→ **EXERCISE**:
Please output exactly the run of lines that starts at the line with "Viewport: 340px width, 219px height." and ends at the last line of the records below.

(Stored data)
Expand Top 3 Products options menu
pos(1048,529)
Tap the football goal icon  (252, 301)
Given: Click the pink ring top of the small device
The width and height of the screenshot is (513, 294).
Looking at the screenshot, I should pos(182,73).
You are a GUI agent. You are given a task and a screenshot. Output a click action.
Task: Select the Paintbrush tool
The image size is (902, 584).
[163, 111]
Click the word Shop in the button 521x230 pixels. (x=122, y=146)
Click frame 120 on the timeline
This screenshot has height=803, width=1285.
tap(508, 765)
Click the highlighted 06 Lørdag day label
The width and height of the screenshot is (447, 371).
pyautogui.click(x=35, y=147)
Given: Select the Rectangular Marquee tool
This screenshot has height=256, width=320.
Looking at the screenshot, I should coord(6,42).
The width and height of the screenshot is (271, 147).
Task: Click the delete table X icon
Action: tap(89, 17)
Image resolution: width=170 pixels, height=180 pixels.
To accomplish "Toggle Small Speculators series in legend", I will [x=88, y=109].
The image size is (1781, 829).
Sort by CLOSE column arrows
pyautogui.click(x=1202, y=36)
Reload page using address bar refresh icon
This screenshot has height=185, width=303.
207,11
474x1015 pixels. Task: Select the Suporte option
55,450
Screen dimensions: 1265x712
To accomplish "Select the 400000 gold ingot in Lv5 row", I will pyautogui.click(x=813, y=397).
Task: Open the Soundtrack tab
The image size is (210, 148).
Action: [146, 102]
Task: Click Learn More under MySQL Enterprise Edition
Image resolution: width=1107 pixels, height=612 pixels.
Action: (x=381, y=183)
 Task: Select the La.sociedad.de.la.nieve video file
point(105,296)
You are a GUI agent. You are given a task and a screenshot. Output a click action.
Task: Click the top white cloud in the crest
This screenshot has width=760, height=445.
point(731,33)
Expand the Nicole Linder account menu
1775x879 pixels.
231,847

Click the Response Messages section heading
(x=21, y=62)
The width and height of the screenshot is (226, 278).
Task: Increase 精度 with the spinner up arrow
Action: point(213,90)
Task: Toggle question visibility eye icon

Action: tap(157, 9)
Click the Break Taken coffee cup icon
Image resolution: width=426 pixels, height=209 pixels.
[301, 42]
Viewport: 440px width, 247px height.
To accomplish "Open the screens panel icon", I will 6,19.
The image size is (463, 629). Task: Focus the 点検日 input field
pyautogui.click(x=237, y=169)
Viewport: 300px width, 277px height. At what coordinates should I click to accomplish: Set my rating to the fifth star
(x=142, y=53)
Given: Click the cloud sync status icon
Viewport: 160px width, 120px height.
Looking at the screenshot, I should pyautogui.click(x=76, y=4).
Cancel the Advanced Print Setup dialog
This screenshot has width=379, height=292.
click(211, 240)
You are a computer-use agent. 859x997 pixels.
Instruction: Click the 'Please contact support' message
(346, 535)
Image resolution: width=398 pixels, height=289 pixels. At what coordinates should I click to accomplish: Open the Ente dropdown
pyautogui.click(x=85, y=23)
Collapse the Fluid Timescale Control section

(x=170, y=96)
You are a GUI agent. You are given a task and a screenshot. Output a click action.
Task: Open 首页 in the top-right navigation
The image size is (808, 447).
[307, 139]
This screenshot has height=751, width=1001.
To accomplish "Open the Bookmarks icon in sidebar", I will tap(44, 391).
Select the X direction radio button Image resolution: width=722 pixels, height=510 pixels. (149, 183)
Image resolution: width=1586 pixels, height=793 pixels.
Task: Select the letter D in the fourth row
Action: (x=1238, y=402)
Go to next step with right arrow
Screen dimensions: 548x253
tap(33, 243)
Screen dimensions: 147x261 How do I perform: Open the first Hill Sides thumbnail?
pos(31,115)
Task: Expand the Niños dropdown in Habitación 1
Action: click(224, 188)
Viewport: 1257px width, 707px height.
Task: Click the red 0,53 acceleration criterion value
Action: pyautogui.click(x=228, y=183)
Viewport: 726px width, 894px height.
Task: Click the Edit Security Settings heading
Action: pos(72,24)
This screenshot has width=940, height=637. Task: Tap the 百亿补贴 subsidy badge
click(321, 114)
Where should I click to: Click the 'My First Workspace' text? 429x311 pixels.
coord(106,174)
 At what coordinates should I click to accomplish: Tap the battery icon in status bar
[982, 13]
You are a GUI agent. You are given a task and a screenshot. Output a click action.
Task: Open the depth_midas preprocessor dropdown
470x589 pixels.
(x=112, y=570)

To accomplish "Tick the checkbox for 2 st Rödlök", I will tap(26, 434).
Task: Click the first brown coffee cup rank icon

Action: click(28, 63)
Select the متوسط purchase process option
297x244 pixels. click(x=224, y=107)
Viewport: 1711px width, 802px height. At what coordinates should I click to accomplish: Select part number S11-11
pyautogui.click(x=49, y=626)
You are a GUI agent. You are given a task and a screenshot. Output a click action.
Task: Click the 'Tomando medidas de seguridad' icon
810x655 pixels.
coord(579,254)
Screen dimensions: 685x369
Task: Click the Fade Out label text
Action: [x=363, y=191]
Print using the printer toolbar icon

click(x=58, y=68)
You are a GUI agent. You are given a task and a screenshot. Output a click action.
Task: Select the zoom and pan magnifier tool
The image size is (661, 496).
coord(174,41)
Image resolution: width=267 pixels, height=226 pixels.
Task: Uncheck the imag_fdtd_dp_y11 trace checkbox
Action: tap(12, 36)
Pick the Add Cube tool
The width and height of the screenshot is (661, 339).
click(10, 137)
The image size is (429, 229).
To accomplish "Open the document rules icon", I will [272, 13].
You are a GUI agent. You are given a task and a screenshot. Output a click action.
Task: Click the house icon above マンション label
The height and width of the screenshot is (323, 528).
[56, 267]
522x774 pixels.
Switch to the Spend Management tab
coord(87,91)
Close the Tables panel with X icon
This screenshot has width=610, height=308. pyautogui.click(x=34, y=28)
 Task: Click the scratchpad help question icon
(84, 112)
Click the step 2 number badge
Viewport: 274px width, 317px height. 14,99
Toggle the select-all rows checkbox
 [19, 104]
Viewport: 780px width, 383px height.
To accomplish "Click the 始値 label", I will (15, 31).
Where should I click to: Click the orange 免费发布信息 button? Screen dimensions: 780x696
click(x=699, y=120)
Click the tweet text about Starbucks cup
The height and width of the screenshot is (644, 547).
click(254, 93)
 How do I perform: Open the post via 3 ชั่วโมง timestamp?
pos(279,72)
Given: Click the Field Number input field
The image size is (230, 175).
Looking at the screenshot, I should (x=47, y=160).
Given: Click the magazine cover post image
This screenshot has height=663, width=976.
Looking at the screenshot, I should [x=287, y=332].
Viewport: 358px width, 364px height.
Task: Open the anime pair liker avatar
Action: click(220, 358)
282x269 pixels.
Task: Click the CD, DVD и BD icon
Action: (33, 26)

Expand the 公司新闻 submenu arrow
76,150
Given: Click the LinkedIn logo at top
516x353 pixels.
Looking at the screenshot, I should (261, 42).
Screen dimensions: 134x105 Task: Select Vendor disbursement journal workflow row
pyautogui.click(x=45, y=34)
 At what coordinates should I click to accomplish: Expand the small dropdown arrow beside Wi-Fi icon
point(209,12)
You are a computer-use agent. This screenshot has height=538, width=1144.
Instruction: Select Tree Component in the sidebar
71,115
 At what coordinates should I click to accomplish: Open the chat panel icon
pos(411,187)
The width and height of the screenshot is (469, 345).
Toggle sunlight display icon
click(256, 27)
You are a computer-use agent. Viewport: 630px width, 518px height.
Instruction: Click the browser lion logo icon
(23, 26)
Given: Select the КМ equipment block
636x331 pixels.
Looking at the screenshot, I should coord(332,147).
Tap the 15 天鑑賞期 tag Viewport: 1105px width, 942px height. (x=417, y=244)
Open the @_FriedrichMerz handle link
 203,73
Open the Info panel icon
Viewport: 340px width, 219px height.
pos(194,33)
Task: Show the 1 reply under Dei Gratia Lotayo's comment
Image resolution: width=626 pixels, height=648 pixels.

→ **EXERCISE SOLUTION**:
Viewport: 340px width, 219px height.
pos(194,33)
Task: Show the 1 reply under Dei Gratia Lotayo's comment
Image resolution: width=626 pixels, height=648 pixels.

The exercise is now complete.